Russian-American science fiction grandmaster whose Foundation series and robot stories helped define the genre's intellectual ambitions and remain foundational texts today.
Isaac Asimov was one of the most prolific and influential science fiction writers of the twentieth century, producing over five hundred books across science fiction, popular science, and literary criticism. His Foundation series — beginning with the novels collected in Foundation — imagines a mathematician who predicts the fall of a galactic empire and works to shorten the ensuing dark age. It is one of the most ambitious thought experiments in genre fiction: a meditation on history, free will, and the limits of prediction that draws directly on Edward Gibbon’s Decline and Fall of the Roman Empire.
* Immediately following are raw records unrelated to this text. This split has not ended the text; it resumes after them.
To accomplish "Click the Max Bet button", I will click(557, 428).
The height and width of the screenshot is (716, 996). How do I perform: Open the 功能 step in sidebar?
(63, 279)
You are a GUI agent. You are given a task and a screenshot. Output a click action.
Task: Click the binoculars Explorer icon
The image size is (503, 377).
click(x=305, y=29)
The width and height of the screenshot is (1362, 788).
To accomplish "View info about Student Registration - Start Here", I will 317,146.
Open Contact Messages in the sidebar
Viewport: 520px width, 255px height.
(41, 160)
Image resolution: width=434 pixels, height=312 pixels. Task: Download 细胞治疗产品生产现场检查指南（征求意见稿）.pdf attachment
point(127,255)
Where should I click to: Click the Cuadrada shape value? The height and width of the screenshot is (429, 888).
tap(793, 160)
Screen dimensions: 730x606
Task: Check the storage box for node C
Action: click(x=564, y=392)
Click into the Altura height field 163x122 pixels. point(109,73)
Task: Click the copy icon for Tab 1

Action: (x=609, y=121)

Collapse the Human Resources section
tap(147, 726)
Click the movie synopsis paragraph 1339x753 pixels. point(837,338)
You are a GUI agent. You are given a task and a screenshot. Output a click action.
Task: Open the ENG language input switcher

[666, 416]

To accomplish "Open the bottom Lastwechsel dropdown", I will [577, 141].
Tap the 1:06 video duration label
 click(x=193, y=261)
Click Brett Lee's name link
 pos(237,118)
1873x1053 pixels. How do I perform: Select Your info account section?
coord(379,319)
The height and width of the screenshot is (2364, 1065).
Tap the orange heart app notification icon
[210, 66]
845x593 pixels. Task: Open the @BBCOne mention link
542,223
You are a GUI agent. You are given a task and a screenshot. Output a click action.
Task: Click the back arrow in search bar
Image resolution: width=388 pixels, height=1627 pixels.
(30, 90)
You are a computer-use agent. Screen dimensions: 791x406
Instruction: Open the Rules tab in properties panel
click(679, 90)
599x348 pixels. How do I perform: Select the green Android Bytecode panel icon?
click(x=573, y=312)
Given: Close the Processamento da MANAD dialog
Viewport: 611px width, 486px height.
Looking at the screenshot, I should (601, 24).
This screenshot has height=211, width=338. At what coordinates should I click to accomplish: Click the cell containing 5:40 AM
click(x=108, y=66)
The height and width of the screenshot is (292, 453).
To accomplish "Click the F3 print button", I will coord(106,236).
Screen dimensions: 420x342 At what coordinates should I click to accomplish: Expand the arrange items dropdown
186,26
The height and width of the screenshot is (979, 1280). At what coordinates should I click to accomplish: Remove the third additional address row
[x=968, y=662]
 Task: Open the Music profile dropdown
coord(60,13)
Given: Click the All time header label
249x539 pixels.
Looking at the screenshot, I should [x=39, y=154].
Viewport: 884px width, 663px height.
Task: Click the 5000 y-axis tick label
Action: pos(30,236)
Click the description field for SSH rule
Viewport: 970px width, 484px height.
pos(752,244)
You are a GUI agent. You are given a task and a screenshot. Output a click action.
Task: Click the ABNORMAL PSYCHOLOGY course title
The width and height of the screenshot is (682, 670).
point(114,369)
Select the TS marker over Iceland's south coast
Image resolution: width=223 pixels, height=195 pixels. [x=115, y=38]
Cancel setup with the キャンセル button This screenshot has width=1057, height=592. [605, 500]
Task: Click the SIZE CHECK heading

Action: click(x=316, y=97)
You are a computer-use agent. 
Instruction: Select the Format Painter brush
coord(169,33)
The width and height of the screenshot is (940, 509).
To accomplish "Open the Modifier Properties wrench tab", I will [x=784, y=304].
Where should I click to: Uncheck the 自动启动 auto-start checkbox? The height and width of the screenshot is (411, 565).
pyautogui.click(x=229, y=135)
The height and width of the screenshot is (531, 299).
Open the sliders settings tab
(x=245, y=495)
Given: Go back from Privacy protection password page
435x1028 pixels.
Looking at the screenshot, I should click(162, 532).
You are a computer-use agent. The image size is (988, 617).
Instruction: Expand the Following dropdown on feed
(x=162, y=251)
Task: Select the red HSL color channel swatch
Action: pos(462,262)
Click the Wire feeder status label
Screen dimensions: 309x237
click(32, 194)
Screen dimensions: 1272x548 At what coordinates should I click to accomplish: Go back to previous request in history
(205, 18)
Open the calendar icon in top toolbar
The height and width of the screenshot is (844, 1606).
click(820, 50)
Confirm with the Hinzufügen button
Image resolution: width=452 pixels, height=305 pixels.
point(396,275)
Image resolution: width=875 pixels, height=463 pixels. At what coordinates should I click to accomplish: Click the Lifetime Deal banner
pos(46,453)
I, Robot collects Asimov’s early robot stories and introduces the Three Laws of Robotics, a framework that has shaped how people think and write about artificial intelligence for seven decades. The stories are puzzle-driven and cerebral — Asimov uses his robots as philosophical instruments more than emotional characters — and they reward readers who enjoy ideas more than atmosphere. Critics have noted that his prose is functional rather than beautiful and that his characters, particularly women, are often thinly drawn by contemporary standards.
Asimov’s great strength was the quality of his thinking. He wrote to illuminate ideas, and the ideas in Foundation and I, Robot are genuinely big: the tractability of the future, the ethics of programming minds, the relationship between individual agency and social forces. These books remain worth reading not as period pieces but as living intellectual arguments.